**Instructions to follow**
I need all of the entries printed exactly.

BEGIN Raw data

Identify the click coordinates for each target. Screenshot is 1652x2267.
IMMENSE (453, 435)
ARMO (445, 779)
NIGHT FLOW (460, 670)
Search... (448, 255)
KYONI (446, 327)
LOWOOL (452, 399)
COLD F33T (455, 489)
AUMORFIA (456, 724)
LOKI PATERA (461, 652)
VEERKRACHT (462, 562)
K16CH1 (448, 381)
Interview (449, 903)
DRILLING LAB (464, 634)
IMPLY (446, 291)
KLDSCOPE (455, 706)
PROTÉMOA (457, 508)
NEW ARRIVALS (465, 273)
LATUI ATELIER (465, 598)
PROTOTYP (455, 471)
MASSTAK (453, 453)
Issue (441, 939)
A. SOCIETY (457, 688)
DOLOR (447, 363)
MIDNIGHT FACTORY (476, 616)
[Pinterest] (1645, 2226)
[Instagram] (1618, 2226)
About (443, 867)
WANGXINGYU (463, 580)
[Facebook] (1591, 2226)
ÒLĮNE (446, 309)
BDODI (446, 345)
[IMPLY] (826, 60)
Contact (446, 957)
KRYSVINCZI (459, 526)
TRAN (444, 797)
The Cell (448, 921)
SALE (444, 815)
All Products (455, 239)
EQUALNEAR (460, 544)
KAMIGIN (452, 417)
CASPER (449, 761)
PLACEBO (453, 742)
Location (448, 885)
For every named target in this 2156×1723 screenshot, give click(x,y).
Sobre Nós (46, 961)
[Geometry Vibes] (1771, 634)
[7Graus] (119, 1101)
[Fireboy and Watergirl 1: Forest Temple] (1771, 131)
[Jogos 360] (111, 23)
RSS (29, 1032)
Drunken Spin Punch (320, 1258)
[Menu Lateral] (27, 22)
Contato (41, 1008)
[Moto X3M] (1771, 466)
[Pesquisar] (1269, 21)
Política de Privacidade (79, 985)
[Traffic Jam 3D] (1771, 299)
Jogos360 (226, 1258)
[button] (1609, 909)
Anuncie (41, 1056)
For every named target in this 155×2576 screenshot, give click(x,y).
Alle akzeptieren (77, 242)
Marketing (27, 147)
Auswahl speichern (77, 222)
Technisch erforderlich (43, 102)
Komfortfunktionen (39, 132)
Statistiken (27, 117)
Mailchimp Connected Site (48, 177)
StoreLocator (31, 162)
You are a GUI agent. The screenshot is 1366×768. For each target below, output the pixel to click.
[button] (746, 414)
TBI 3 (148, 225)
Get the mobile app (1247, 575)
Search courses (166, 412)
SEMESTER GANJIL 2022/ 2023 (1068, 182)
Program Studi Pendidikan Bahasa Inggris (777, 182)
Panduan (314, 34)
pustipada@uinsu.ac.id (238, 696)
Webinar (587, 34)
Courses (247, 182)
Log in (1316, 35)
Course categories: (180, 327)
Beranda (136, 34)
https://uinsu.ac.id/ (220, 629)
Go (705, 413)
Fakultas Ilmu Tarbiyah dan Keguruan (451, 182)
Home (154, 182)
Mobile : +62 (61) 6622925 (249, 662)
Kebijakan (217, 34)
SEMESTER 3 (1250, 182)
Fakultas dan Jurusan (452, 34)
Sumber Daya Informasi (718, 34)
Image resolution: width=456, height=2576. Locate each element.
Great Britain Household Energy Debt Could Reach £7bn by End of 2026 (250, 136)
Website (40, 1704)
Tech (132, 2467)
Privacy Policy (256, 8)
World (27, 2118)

END Raw data

**Result for this exercise**
Identify the click coordinates for each target. Screenshot is 1652x2267.
IMMENSE (453, 435)
ARMO (445, 779)
NIGHT FLOW (460, 670)
Search... (448, 255)
KYONI (446, 327)
LOWOOL (452, 399)
COLD F33T (455, 489)
AUMORFIA (456, 724)
LOKI PATERA (461, 652)
VEERKRACHT (462, 562)
K16CH1 (448, 381)
Interview (449, 903)
DRILLING LAB (464, 634)
IMPLY (446, 291)
KLDSCOPE (455, 706)
PROTÉMOA (457, 508)
NEW ARRIVALS (465, 273)
LATUI ATELIER (465, 598)
PROTOTYP (455, 471)
MASSTAK (453, 453)
Issue (441, 939)
A. SOCIETY (457, 688)
DOLOR (447, 363)
MIDNIGHT FACTORY (476, 616)
[Pinterest] (1645, 2226)
[Instagram] (1618, 2226)
About (443, 867)
WANGXINGYU (463, 580)
[Facebook] (1591, 2226)
ÒLĮNE (446, 309)
BDODI (446, 345)
[IMPLY] (826, 60)
Contact (446, 957)
KRYSVINCZI (459, 526)
TRAN (444, 797)
The Cell (448, 921)
SALE (444, 815)
All Products (455, 239)
EQUALNEAR (460, 544)
KAMIGIN (452, 417)
CASPER (449, 761)
PLACEBO (453, 742)
Location (448, 885)
For every named target in this 2156×1723 screenshot, give click(x,y).
Sobre Nós (46, 961)
[Geometry Vibes] (1771, 634)
[7Graus] (119, 1101)
[Fireboy and Watergirl 1: Forest Temple] (1771, 131)
[Jogos 360] (111, 23)
RSS (29, 1032)
Drunken Spin Punch (320, 1258)
[Menu Lateral] (27, 22)
Contato (41, 1008)
[Moto X3M] (1771, 466)
[Pesquisar] (1269, 21)
Política de Privacidade (79, 985)
[Traffic Jam 3D] (1771, 299)
Jogos360 (226, 1258)
[button] (1609, 909)
Anuncie (41, 1056)
For every named target in this 155×2576 screenshot, give click(x,y).
Alle akzeptieren (77, 242)
Marketing (27, 147)
Auswahl speichern (77, 222)
Technisch erforderlich (43, 102)
Komfortfunktionen (39, 132)
Statistiken (27, 117)
Mailchimp Connected Site (48, 177)
StoreLocator (31, 162)
You are a GUI agent. The screenshot is 1366×768. For each target below, output the pixel to click.
[button] (746, 414)
TBI 3 (148, 225)
Get the mobile app (1247, 575)
Search courses (166, 412)
SEMESTER GANJIL 2022/ 2023 (1068, 182)
Program Studi Pendidikan Bahasa Inggris (777, 182)
Panduan (314, 34)
pustipada@uinsu.ac.id (238, 696)
Webinar (587, 34)
Courses (247, 182)
Log in (1316, 35)
Course categories: (180, 327)
Beranda (136, 34)
https://uinsu.ac.id/ (220, 629)
Go (705, 413)
Fakultas Ilmu Tarbiyah dan Keguruan (451, 182)
Home (154, 182)
Mobile : +62 (61) 6622925 (249, 662)
Kebijakan (217, 34)
SEMESTER 3 (1250, 182)
Fakultas dan Jurusan (452, 34)
Sumber Daya Informasi (718, 34)
Image resolution: width=456, height=2576. Locate each element.
Great Britain Household Energy Debt Could Reach £7bn by End of 2026 (250, 136)
Website (40, 1704)
Tech (132, 2467)
Privacy Policy (256, 8)
World (27, 2118)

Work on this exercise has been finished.